Dataset records: Begin

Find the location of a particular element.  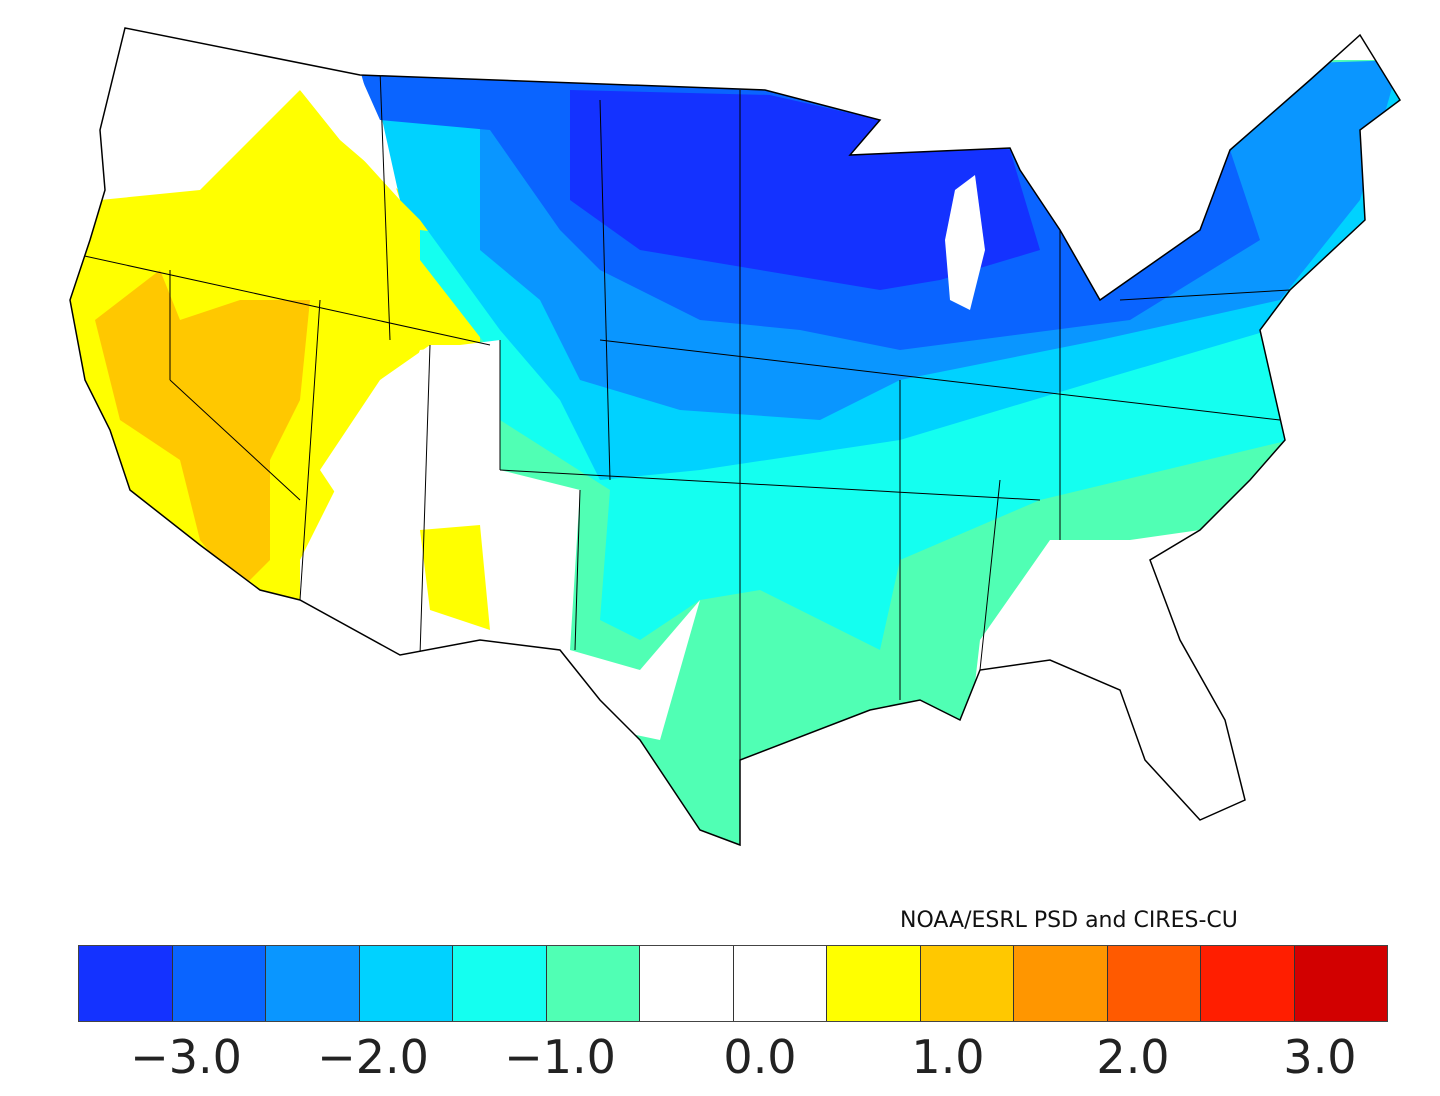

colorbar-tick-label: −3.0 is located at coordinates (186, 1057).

Dataset records: End
Dataset records: Begin

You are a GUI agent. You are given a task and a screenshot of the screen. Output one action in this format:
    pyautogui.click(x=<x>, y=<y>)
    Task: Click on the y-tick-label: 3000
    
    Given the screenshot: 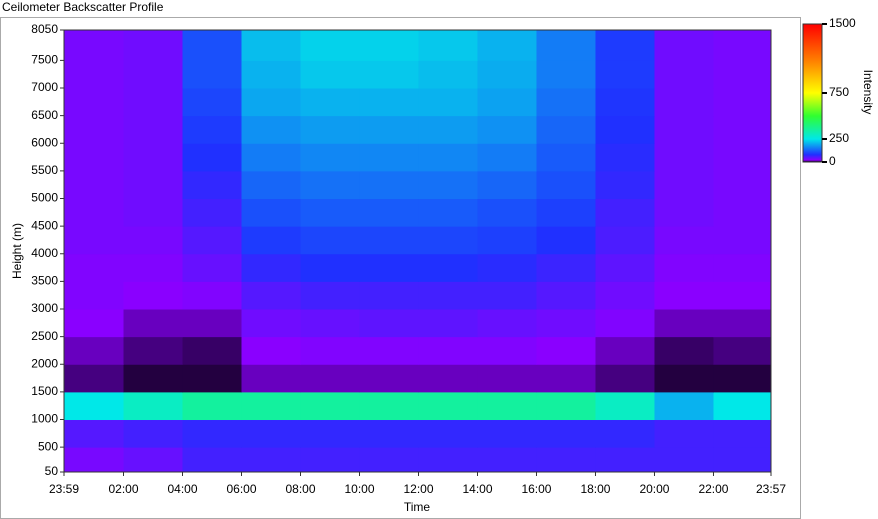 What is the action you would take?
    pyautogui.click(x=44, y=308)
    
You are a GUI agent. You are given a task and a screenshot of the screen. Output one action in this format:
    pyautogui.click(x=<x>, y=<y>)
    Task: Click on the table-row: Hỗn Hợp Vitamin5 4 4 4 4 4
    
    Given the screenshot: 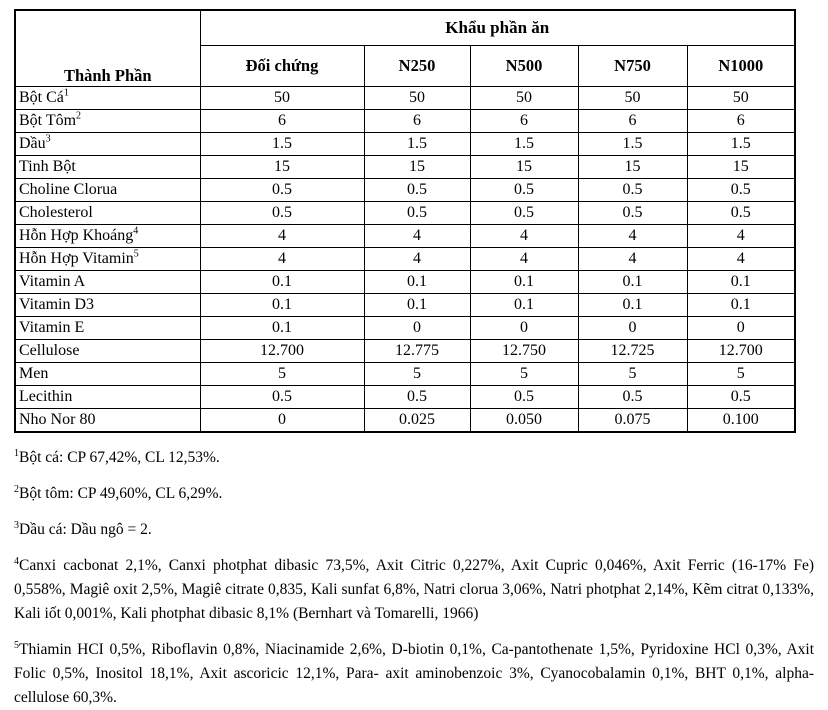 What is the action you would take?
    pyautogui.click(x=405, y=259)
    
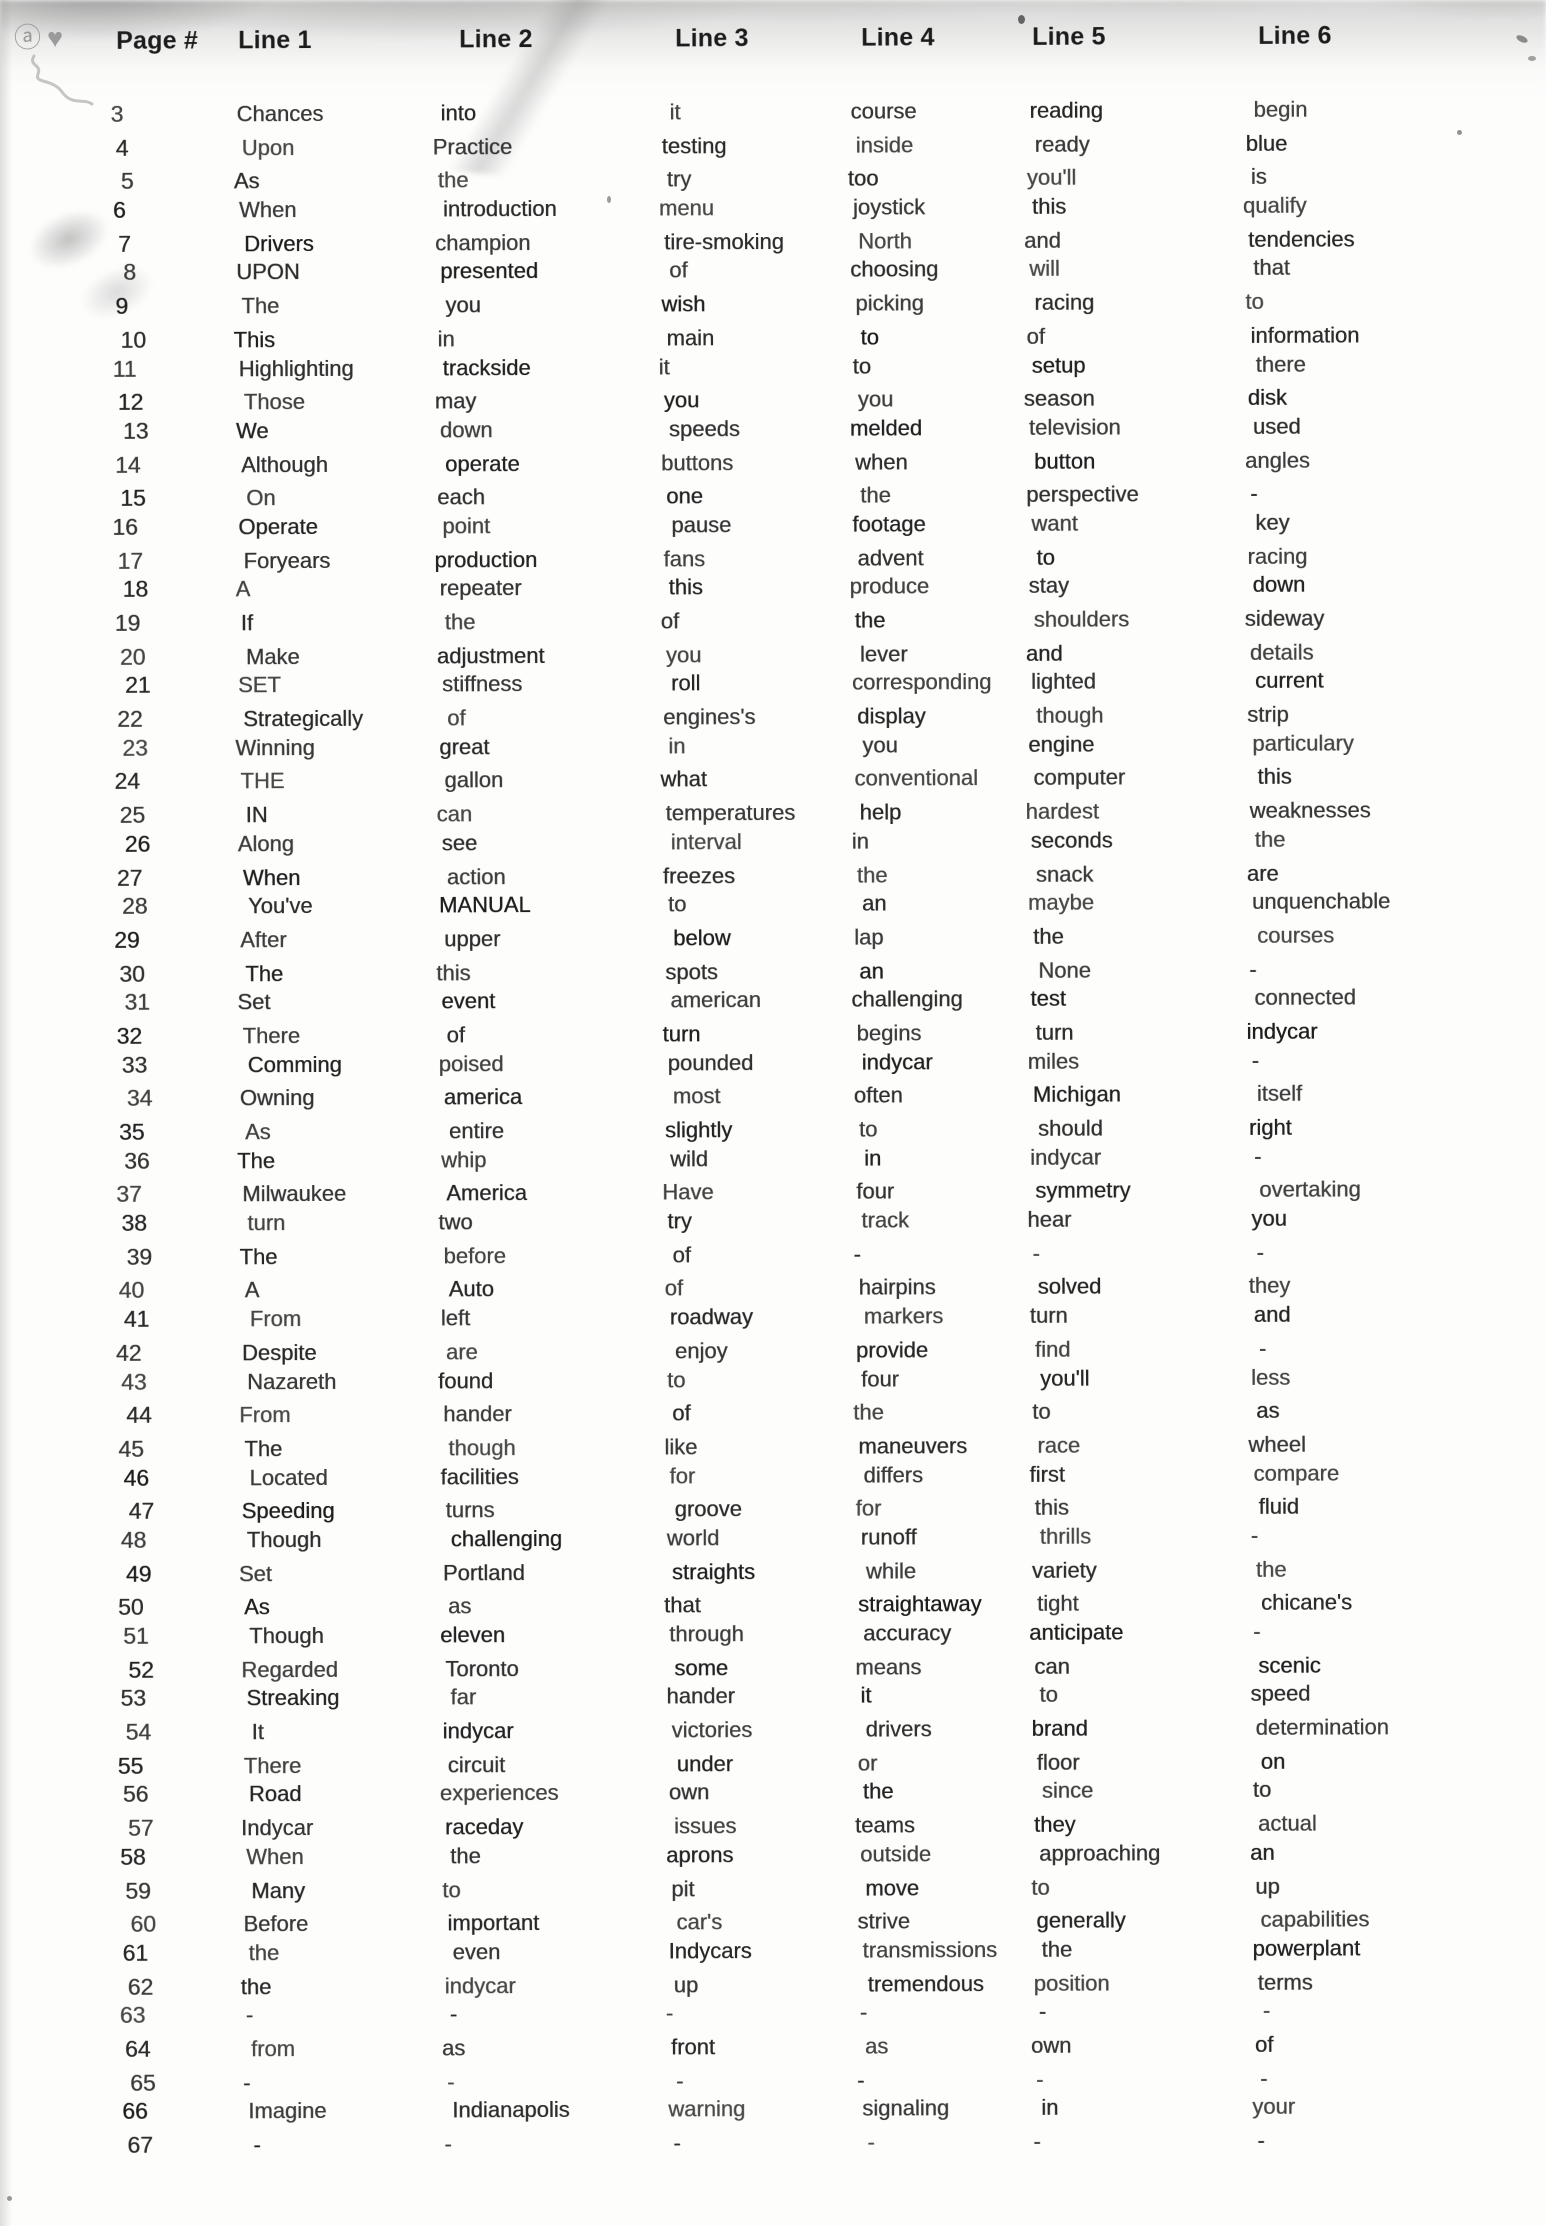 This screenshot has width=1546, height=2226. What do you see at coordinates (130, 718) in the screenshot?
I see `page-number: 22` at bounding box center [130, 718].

Dataset records: End
Dataset records: Begin

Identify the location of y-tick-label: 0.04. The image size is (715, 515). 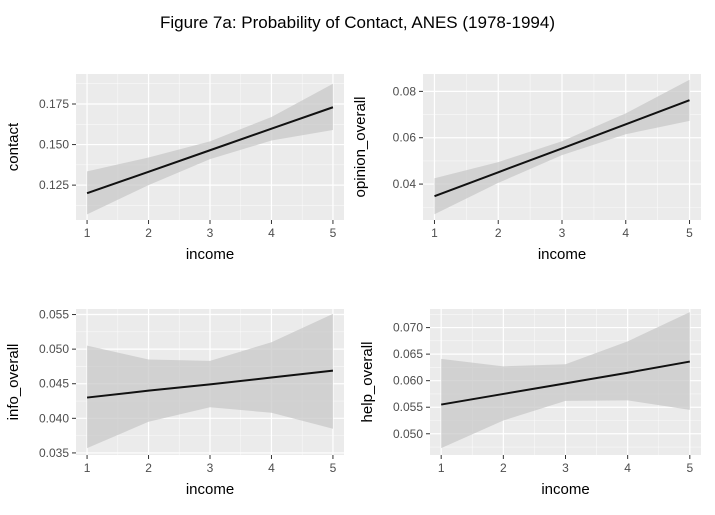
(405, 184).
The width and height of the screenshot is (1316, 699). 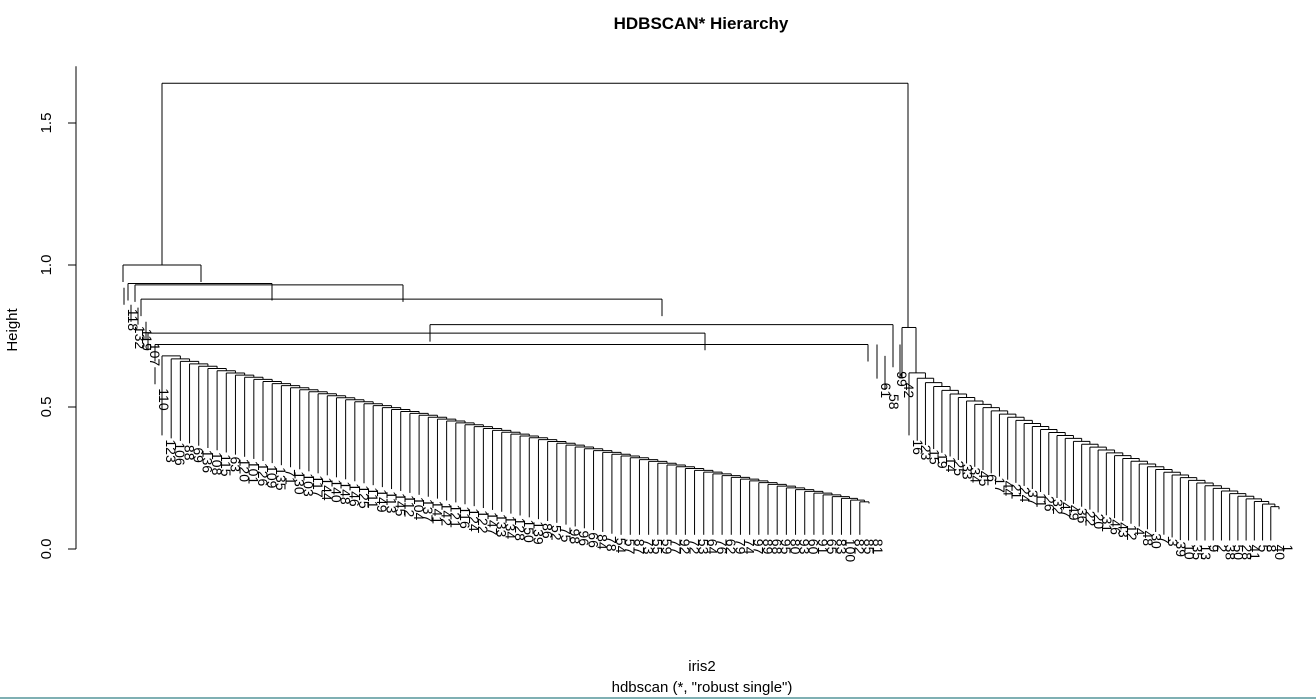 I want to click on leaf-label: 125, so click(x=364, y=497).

Dataset records: End

▶ **Assignment**:
Return each line of the items above that contains the string "pyautogui".

▶ **Written solution**:
    pyautogui.click(x=<x>, y=<y>)
    pyautogui.click(x=44, y=308)
    pyautogui.click(x=<x>, y=<y>)
    pyautogui.click(x=405, y=259)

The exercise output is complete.